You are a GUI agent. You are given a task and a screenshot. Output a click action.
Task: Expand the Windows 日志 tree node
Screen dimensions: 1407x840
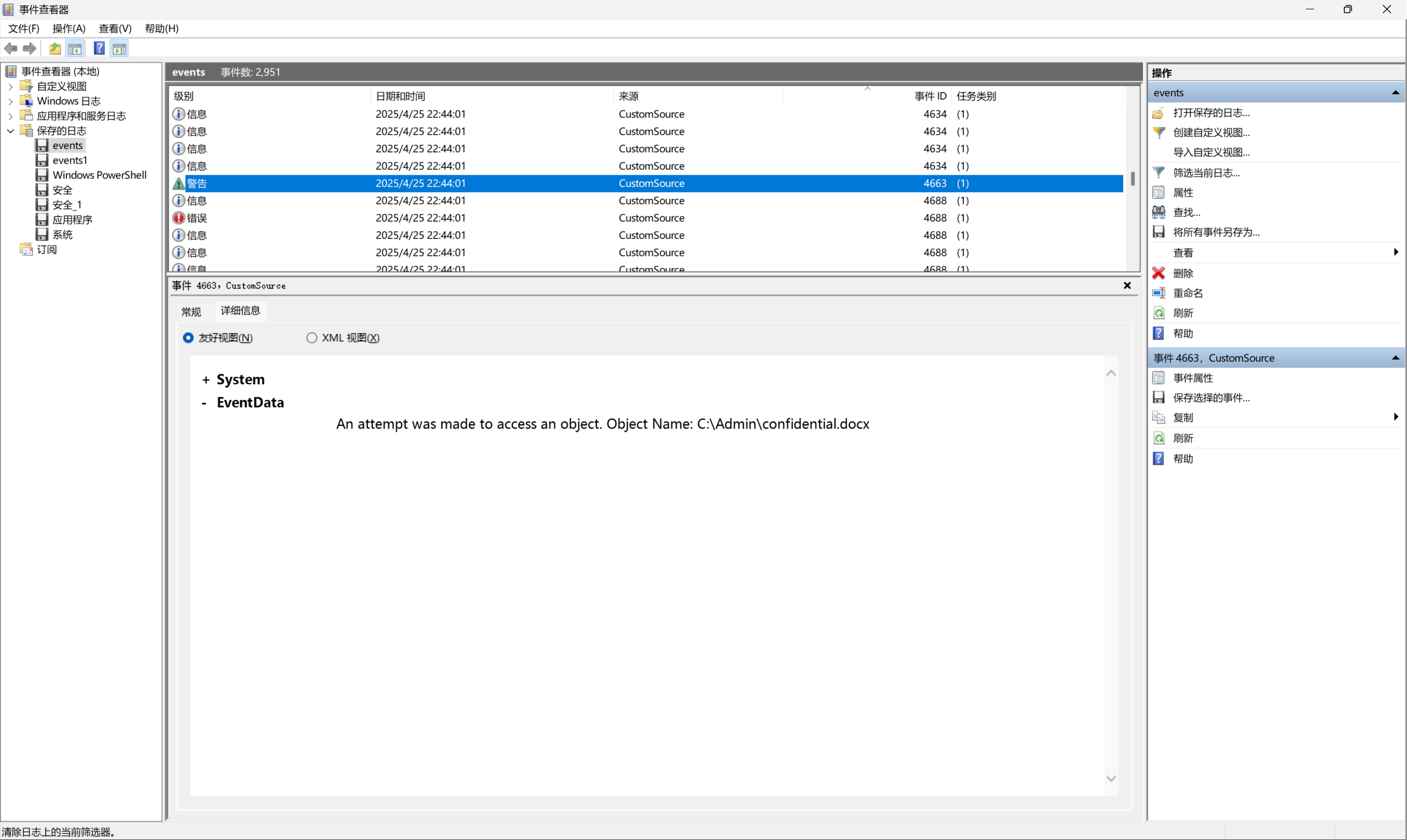coord(11,101)
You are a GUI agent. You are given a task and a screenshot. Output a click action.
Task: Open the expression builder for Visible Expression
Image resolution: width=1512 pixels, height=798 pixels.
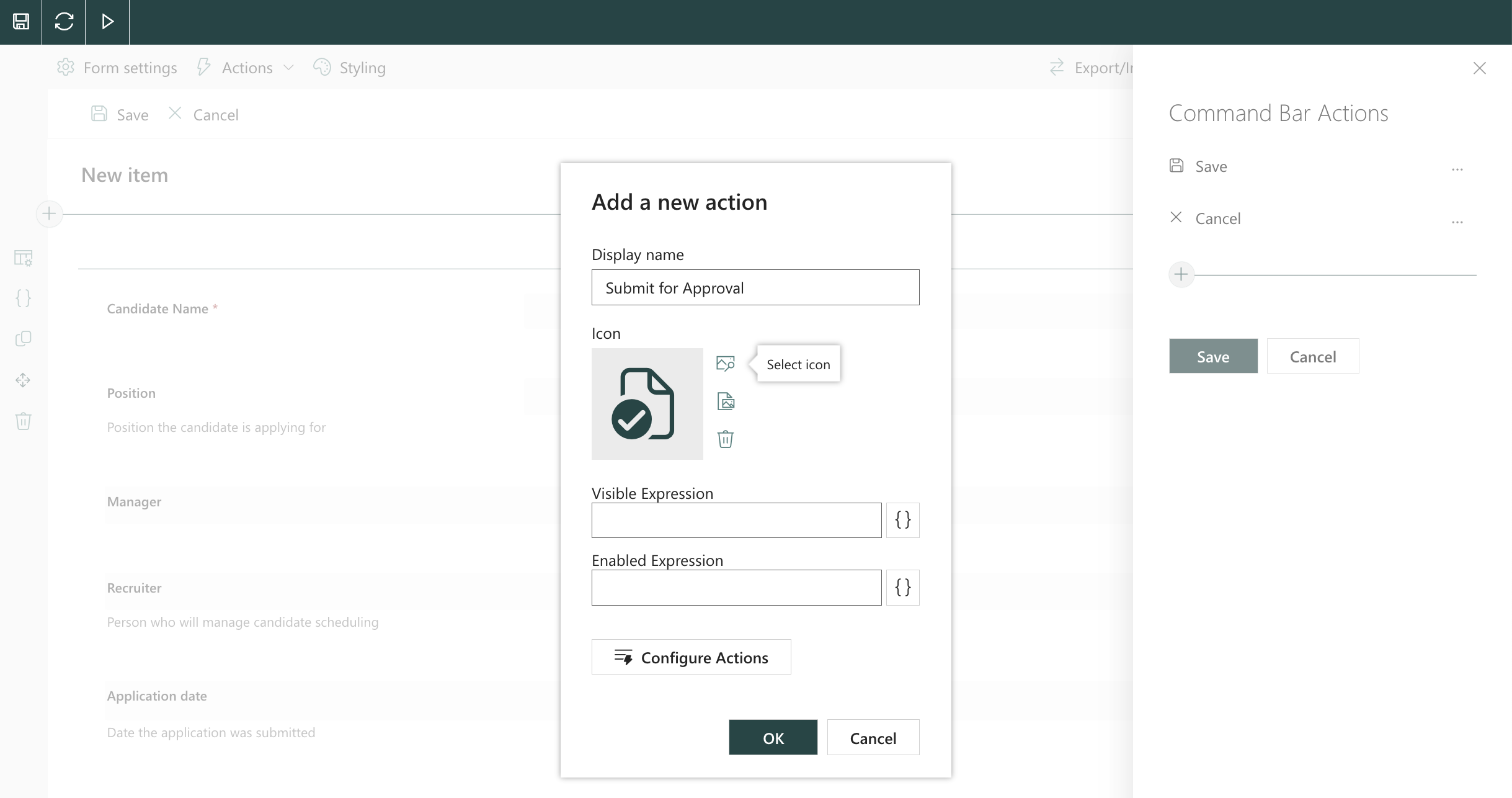[x=902, y=520]
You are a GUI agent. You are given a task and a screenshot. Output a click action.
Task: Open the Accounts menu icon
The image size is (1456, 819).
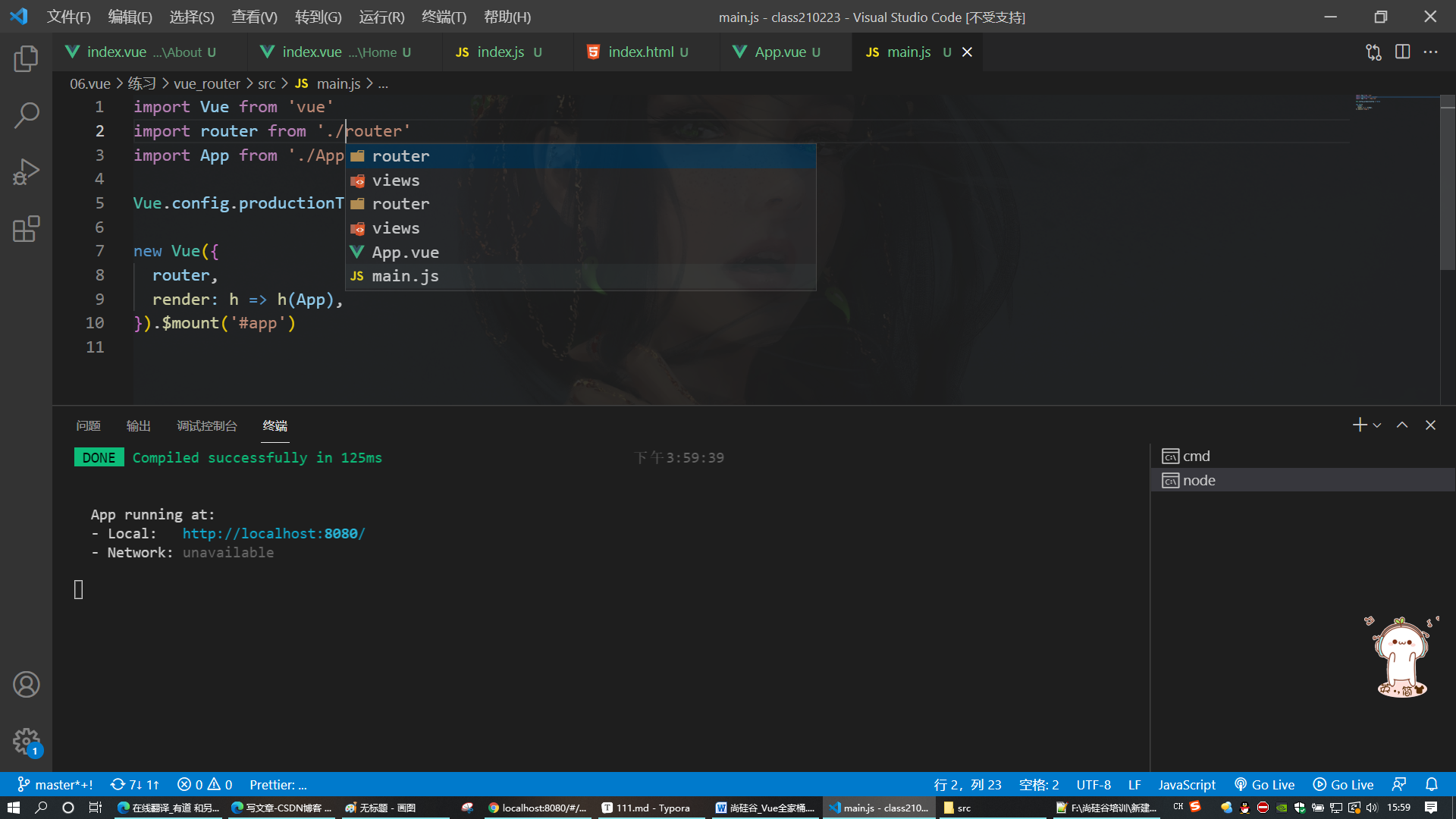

### GOAL OF THE EXERCISE
What should appear is an exact reproduction of the lines from the one with "Screen dimensions: 1407x840" through the end of the material above, and no pictures.

### WRITTEN RESPONSE
Screen dimensions: 1407x840
coord(11,101)
You are a GUI agent. You are given a task and a screenshot. Output a click action.
Task: Open the expression builder for Visible Expression
Image resolution: width=1512 pixels, height=798 pixels.
[x=902, y=520]
You are a GUI agent. You are given a task and a screenshot. Output a click action.
Task: Open the Accounts menu icon
The image size is (1456, 819).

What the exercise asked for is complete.